• [WORK TO COMPLETE]: Beginning with the line that holds "Instruction: Select Airport in the tree", copy each line exactly through the end of the entries, but leave the pictures out.

• [EXTRACTED DATA]:
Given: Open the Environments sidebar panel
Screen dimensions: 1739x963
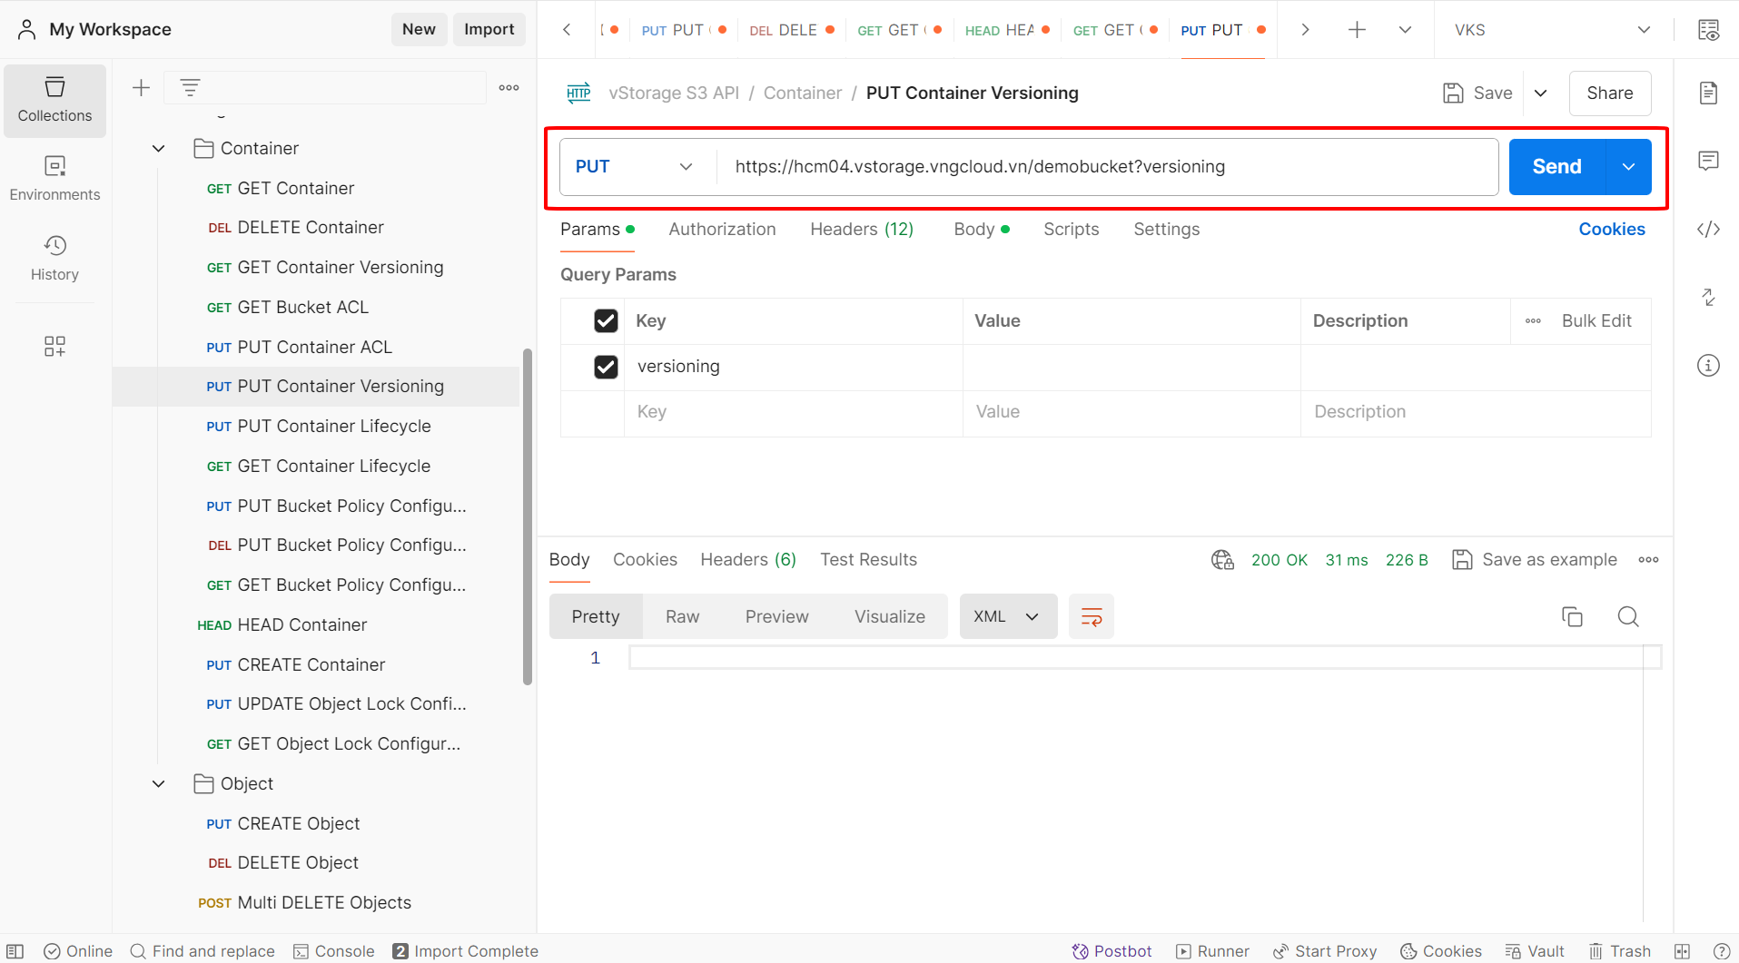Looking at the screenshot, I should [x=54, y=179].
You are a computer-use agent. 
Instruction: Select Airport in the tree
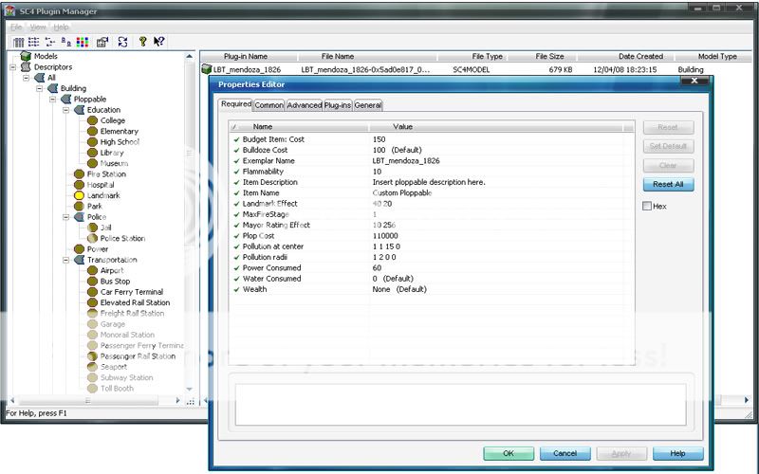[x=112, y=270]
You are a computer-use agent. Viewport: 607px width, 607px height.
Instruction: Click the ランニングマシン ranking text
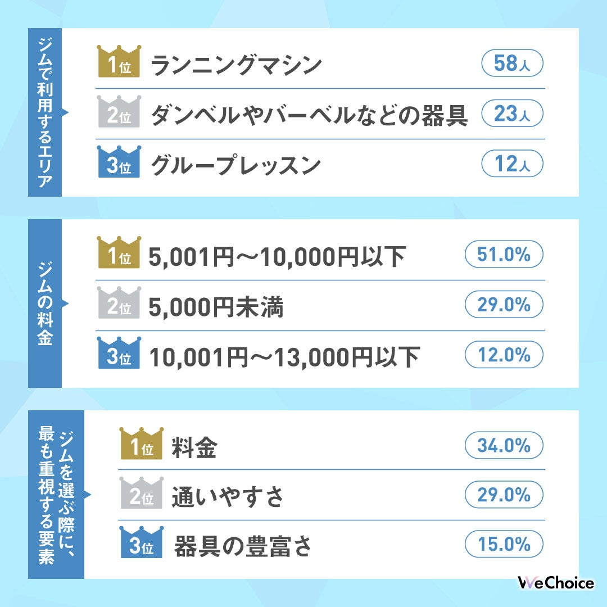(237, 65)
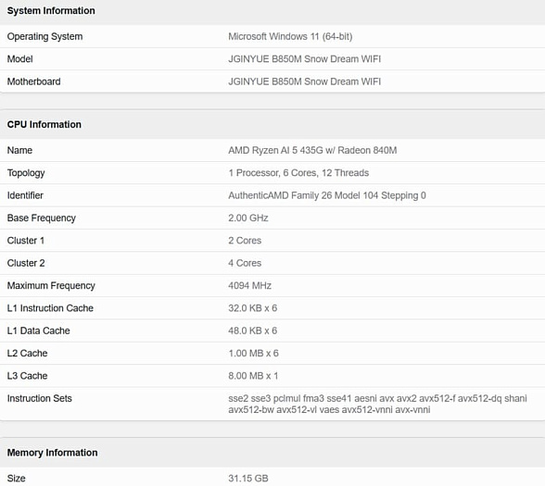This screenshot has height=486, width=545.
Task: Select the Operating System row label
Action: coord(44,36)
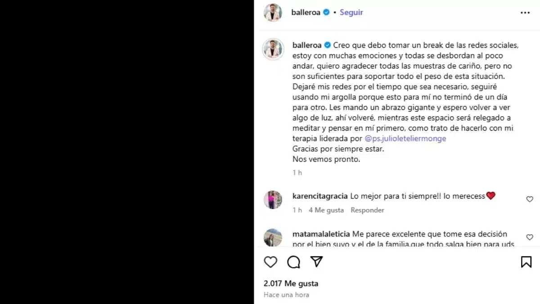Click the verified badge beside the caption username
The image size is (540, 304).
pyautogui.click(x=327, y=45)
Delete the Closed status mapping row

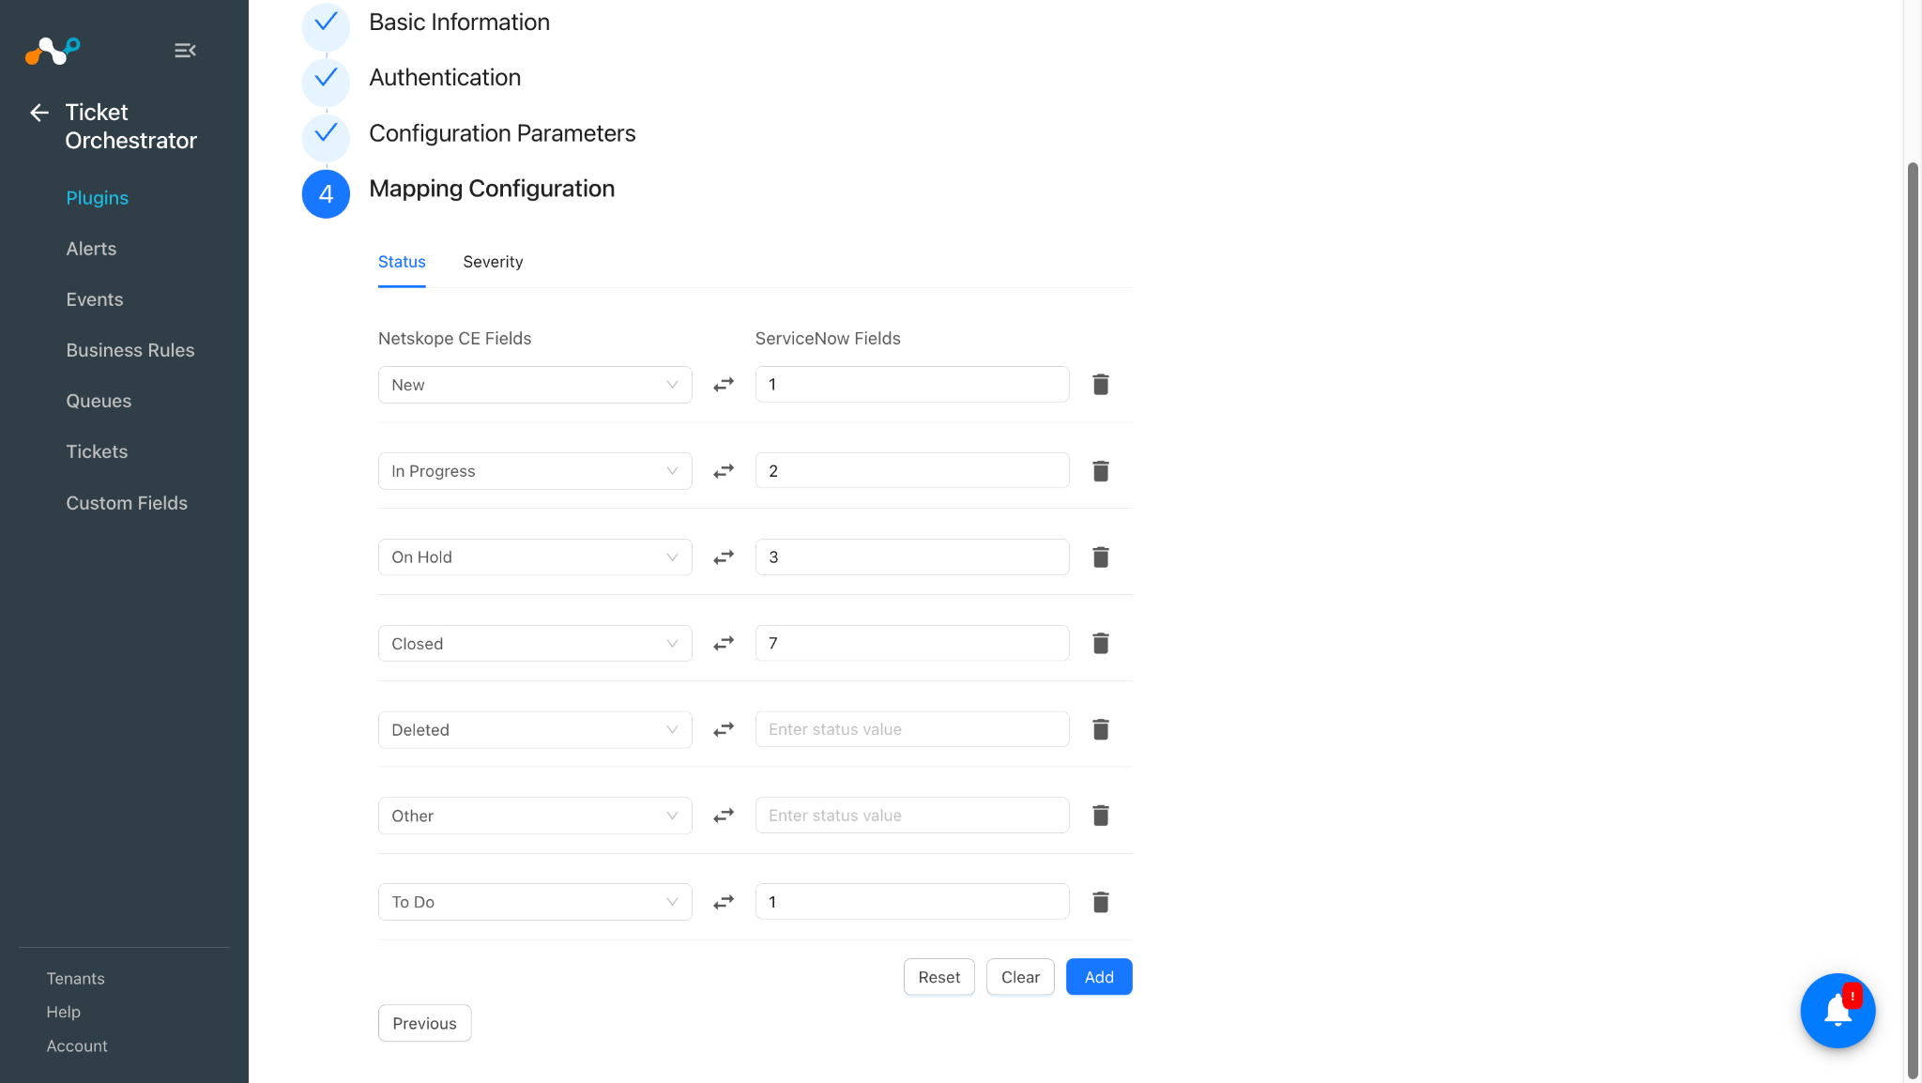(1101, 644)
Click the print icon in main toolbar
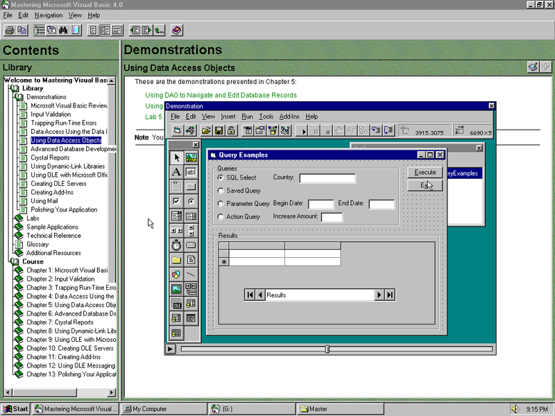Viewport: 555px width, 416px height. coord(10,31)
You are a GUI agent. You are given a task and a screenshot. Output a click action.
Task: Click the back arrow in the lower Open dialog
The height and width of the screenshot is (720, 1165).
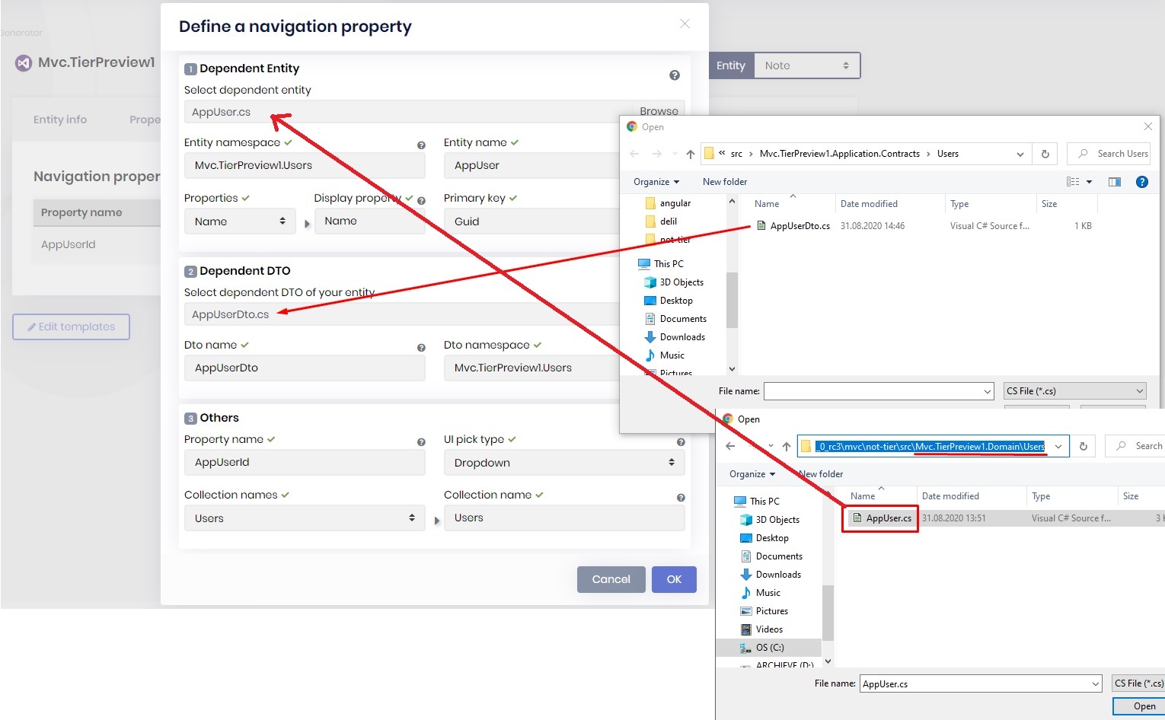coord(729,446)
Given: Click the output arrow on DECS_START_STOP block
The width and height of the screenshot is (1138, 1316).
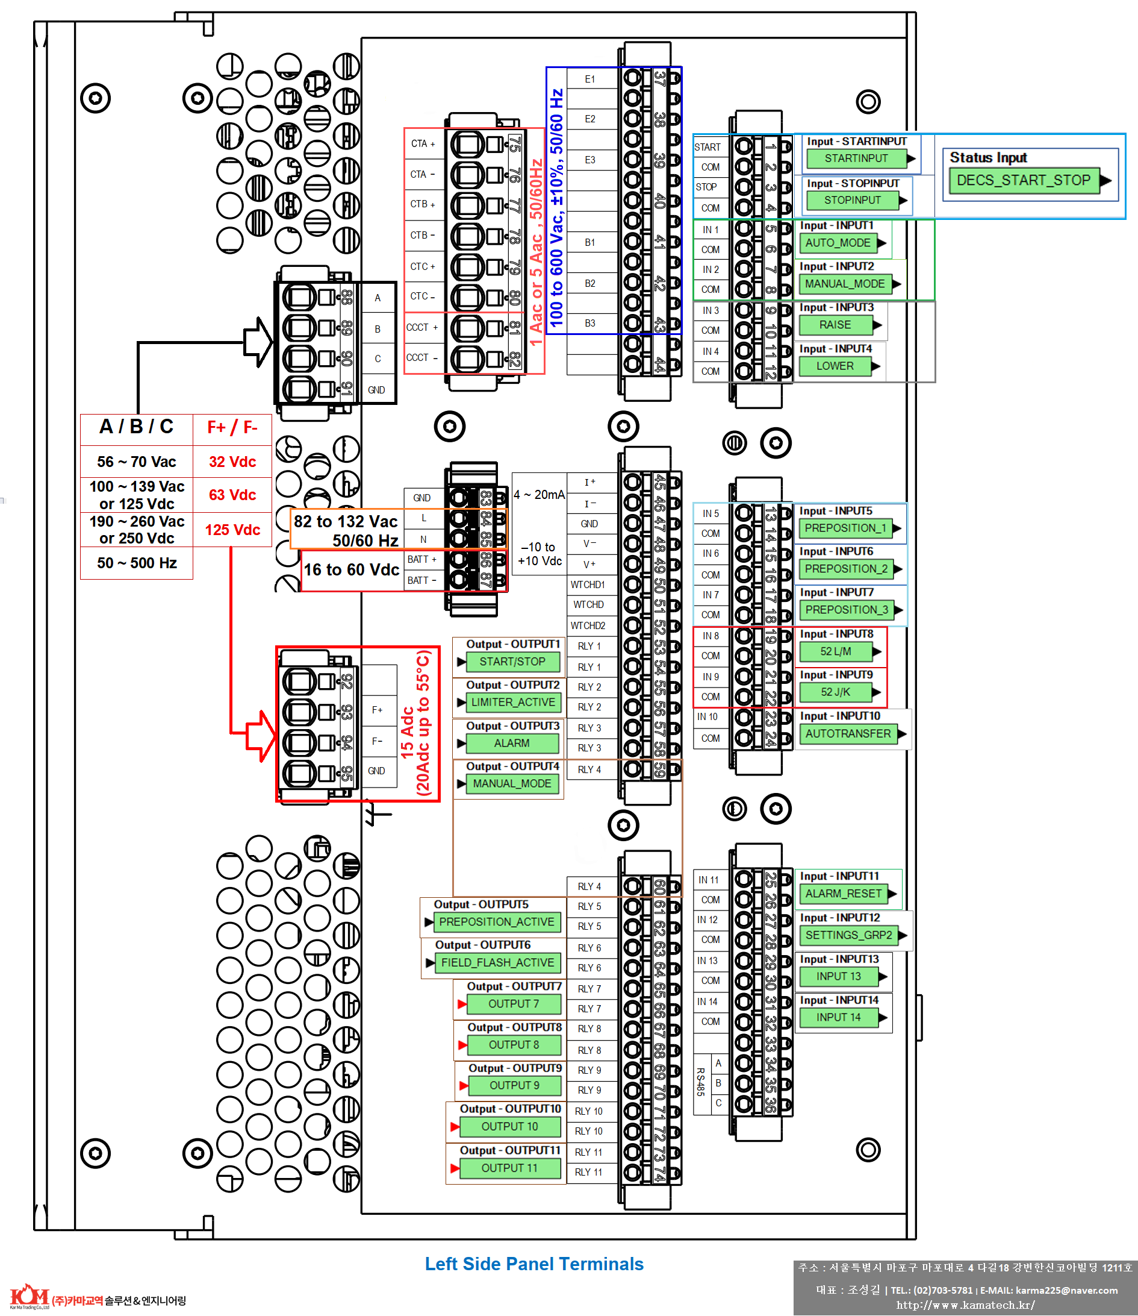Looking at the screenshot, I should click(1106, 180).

• [EXERCISE ANSWER]:
Instruction: Select Airport in the tree
[x=112, y=270]
You are a computer-use agent. Viewport: 607px width, 607px height.
Instruction: Click the ランニングマシン ranking text
(237, 65)
This screenshot has height=486, width=545.
Task: Select the Operating System row label
Action: coord(44,36)
Click the verified badge beside the caption username
The image size is (540, 304).
pyautogui.click(x=327, y=45)
Delete the Closed status mapping row

(1101, 644)
Click the print icon in main toolbar
Viewport: 555px width, 416px height. coord(10,31)
You are a GUI agent. You are given a task and a screenshot. Output a click action.
Task: Click the back arrow in the lower Open dialog
The height and width of the screenshot is (720, 1165).
coord(729,446)
Given: Click the output arrow on DECS_START_STOP block
The width and height of the screenshot is (1138, 1316).
Looking at the screenshot, I should click(1106, 180).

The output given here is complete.